▸ Document passage

The Stranger’s Tongue

Rowan Hisayo Buchanan on translation, empathy and what our favorite foreign words and works reveal

Last year people, books, and Instagram pages clamored to suggest I’d enjoy the Danish art of hygge. Hygge the books said is a celebration of the simple, homely, and cozy. It is warm socks, gingerbread, a family meal, coffee-foam, or a well-loved cardigan. In these cold months, the idea is appealing. A word plucked from a foreign language can be seductive. It implies that with this one word we can swallow the wisdom of a people different from ourselves, and be given a new way to talk about our lives. During my childhood every bookshop was crammed with Zen. The Zen of Gardening. The Zen of Marriage. The Zen of Eating.

It’s an odd exercise, this selection of a single word. Words in dictionaries are like animals in dioramas. Interesting, educational, but dead. Words find their natural habitats in paragraphs, sentences, and stanzas. I haven’t seen a corresponding spike of interest in Danish writing and writers. Perhaps this is because Soren Kierkegaard’s Sickness Unto Death is a less attractive coffee table book. But surely, it is fascinating that a language and culture has room for both hygge and Frygt og Bæven (Fear and Trembling)?

The work of translators has shaped my life and writing. As a teenager, I lurked in Daunt Books in Marylebone, London. Daunt looks like a bookshop in a picture book, wooden floors, green glass lights, a huge stained glass window. I didn’t fit in. At that age, I had pink hair, giant black biker boots, and an iPod in my ears at all times. The iPod was rather scratched, and I played the same few songs on loop. But I adored Daunt because they organized books by country. Before a reader jets off they can pick up a travel guide and local classic from the same shelf. This system made it easy for me to find Japanese and Chinese novels without knowing the names of specific novelists.

Asia is in the basement. Japan and China stand side by side. I didn’t recognize most of the names and would choose books by their covers, their size, or just an opening sentence. Although my English vocabulary was extensive, my foreign language skills were weak. I knew I’d never read any of these works in the original. Having my grandfather’s eyebrows or my grandmother’s chin didn’t give me their words, grammar, or even the right accent. My chest ached with this failure. I could say I was part Japanese and part Chinese and it would be true. Some rituals, habits, and aesthetic preferences had made it across oceans into our London house. But I didn’t even know what they were. What was Japanese? What was just my Mom being weird?

▸ Provided records
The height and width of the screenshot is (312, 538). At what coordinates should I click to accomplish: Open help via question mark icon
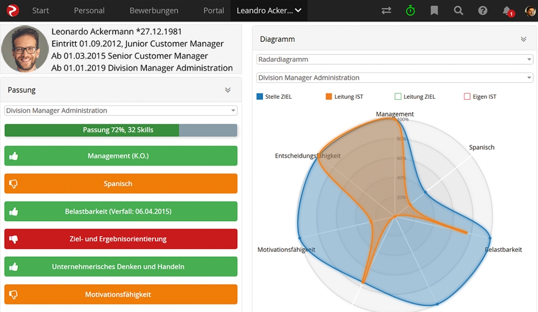pyautogui.click(x=483, y=11)
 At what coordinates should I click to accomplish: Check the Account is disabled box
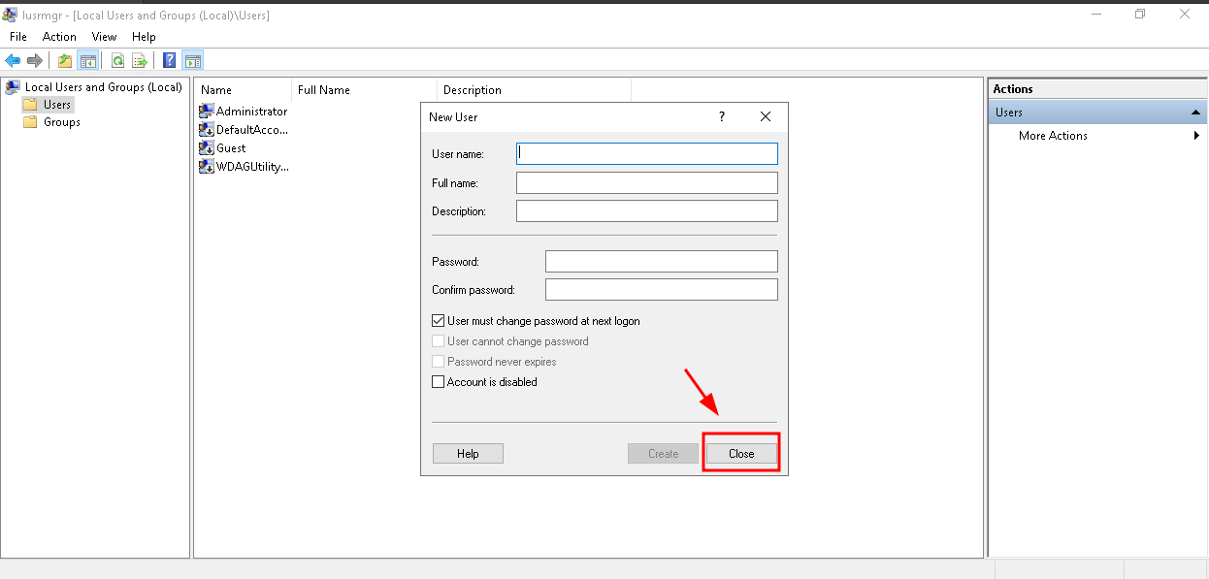click(438, 382)
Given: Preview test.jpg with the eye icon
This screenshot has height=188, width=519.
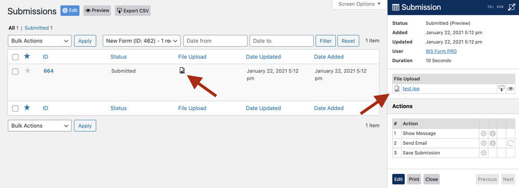Looking at the screenshot, I should (x=511, y=89).
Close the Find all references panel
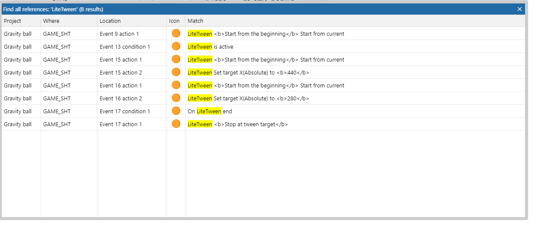 coord(519,9)
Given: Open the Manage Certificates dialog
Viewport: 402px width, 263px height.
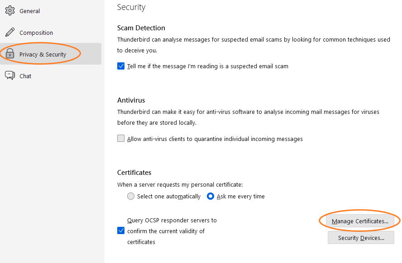Looking at the screenshot, I should [360, 221].
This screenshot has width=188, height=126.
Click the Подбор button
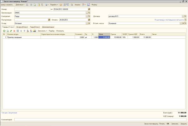click(x=51, y=31)
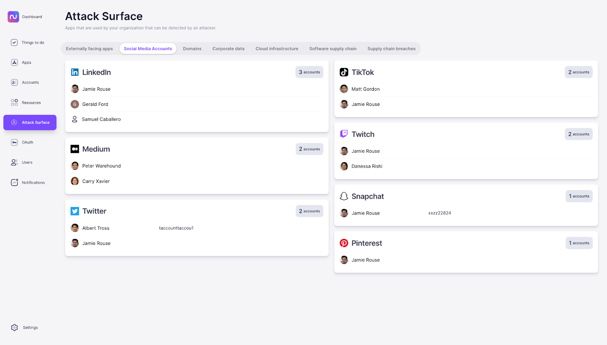This screenshot has height=345, width=607.
Task: Click Gerald Ford's avatar in LinkedIn
Action: (x=74, y=104)
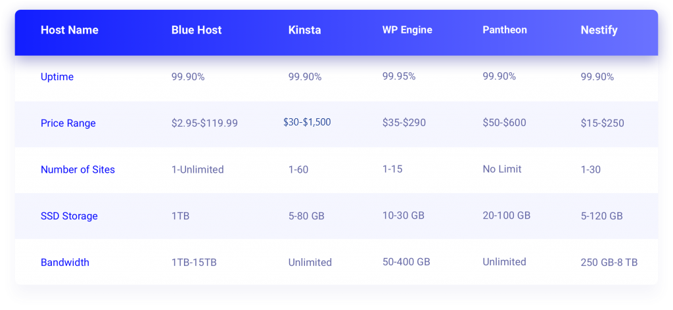Viewport: 673px width, 310px height.
Task: Click the Bandwidth row label
Action: pos(65,263)
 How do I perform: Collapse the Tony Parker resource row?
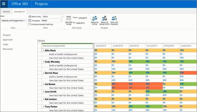coord(43,107)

▸ Exercise brief
Change "dioramas" to "display cases" in the essay on translation, starting with "It’s an odd" and going on through "(Fear and Trembling)?", and write out that stretch in full. The entries have no connection to the essay on translation.

▸ Final answer
It’s an odd exercise, this selection of a single word. Words in dictionaries are like animals in display cases. Interesting, educational, but dead. Words find their natural habitats in paragraphs, sentences, and stanzas. I haven’t seen a corresponding spike of interest in Danish writing and writers. Perhaps this is because Soren Kierkegaard’s Sickness Unto Death is a less attractive coffee table book. But surely, it is fascinating that a language and culture has room for both hygge and Frygt og Bæven (Fear and Trembling)?